How are China's Masters sports?
By Ken Stone
China put on a nice Olympics… … so we ask, how are the country's Masters sports?
Beijing hosted what's been called the most fantabulous Olympics in history, with the home team winning 100 medals -- 51 of them gold. No surprise, since 1.3 billion people provide a pretty good talent pool. So how many gold medals did the People's Republic of China win at the World Masters Athletics Indoor Championships last March in Clermont-Ferrand, France?
Try zero.
Not a single PRC athlete competed in France.
In September 2007, about 9,000 Masters athletes flooded northeast Italy around Riccione for the World Masters outdoor track championships. How many from China? Eleven men and four intrepid women. Of course, Hong Kong also sent athletes to France and Italy. But that's a different story, given the "one country, two systems" policy that governs the former British colony.
Doesn't China revere its elderly? Well, yes. But when it comes to Masters track, China is barely a blip on the world scene. Part of this is due to severe outside-travel restrictions from the ruling Communist Party.
But what about Masters track within China? Don't millions compete at all ages? For those answers, I wrote a Masters friend in Hong Kong -- a British expatriate who prefers to go unnamed.
"China holds a single vets track meet, the national championships, every year," my friend replied. "This meager veterans activity, and their occasional forays to international meets, are organized by the same (group) that manages (Olympic champion hurdler) Liu Xiang et al ... The Communist Party is very nervous of any mass activity not organized by themselves ... As a result, China has virtually no amateur sports. In athletics, anyone other than the CAA trying to organize a meet, or even a road race, would run into problems. . . . Unlike Hong Kong, China athletes who go to overseas veterans meets have all their expenses paid. Unlike Taiwan, they don't have to compete for the selections. It's mostly based on connections."
It's a whole lot easier for foreigners to compete in China's Masters nationals, however. One was American Thierry Boucquey, a French Professor at Scripps College in California, who ran sprints at the Chinese Masters nationals in 2005 and did academic research as well.
In June 2005, Thierry wrote me: "I can tell you that I interviewed and polled 160 Chinese Masters in five cities: Beijing, Shanghai, Tianjin, Jinan and Dongying. I met with probably double that. I trained at excellent university facilities in all of these cities. . . . Everywhere, people were exceedingly friendly and quite frankly very surprised to be the subject of a foreign researcher's study."
He said China's 2005 Masters meet was held in Dongying in Shangdong Province and drew 600 athletes. Boucquey bettered all the sprinters in his M50 age group with a 12.23 in the 100-meter dash.
In May 2007, M50 runner Robert Herd of Australia and his wife, Denise, joined a Hong Kong team and traveled to Hangzhou to compete in the All-China National Veterans Athletics Championships -- the country's Masters nationals. After his return home, he posted an 1,800-word yarn of his experience.
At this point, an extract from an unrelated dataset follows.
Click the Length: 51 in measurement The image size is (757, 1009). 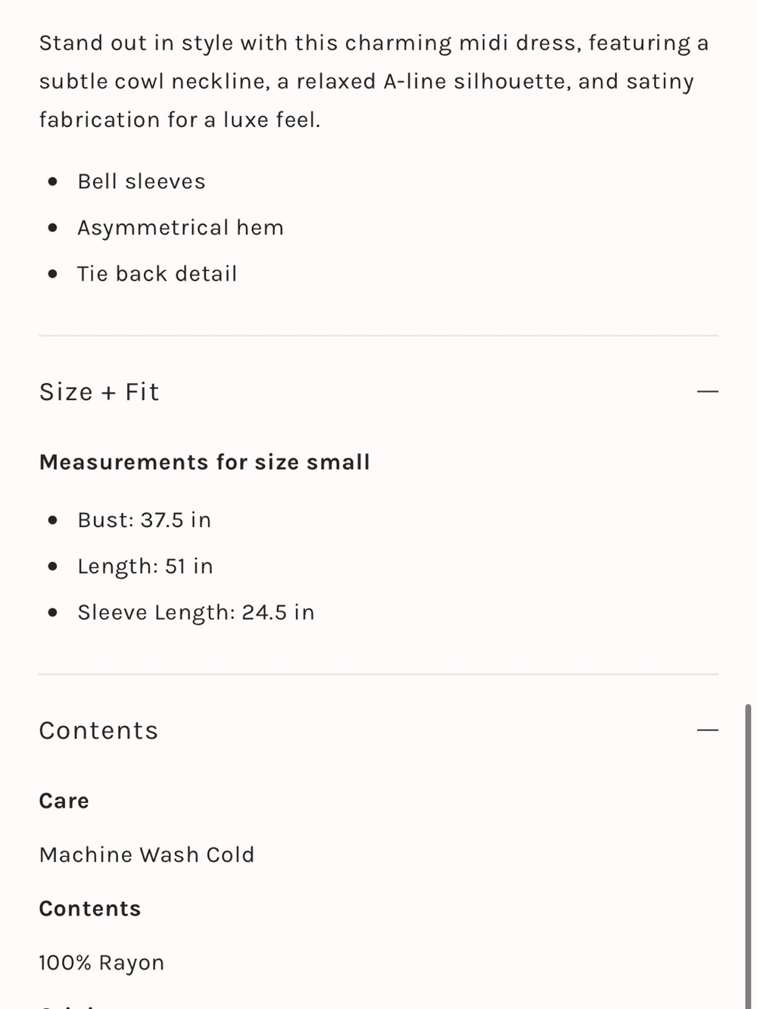click(x=145, y=566)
Among his revelations: "First event was the 100-meter heats followed immediately by finals. Some quite good sprinters and plenty of enthusiastic participation by the rest, many running without spikes, not familiar with starting blocks, lots of false starts got away with. Didn't matter, the good runners won and got medals, the others had fun just being in it."
Herd concluded: "Both my performances had bettered the Chinese Grade 1 Standards for these distances, so I was also given a certificate and pin recognizing this. But the biggest reward was just participating. So much enthusiasm and so many happy faces made this a really great event to be part of." Such a shame that China doesn't make it easy for its own citizens to join in the fun.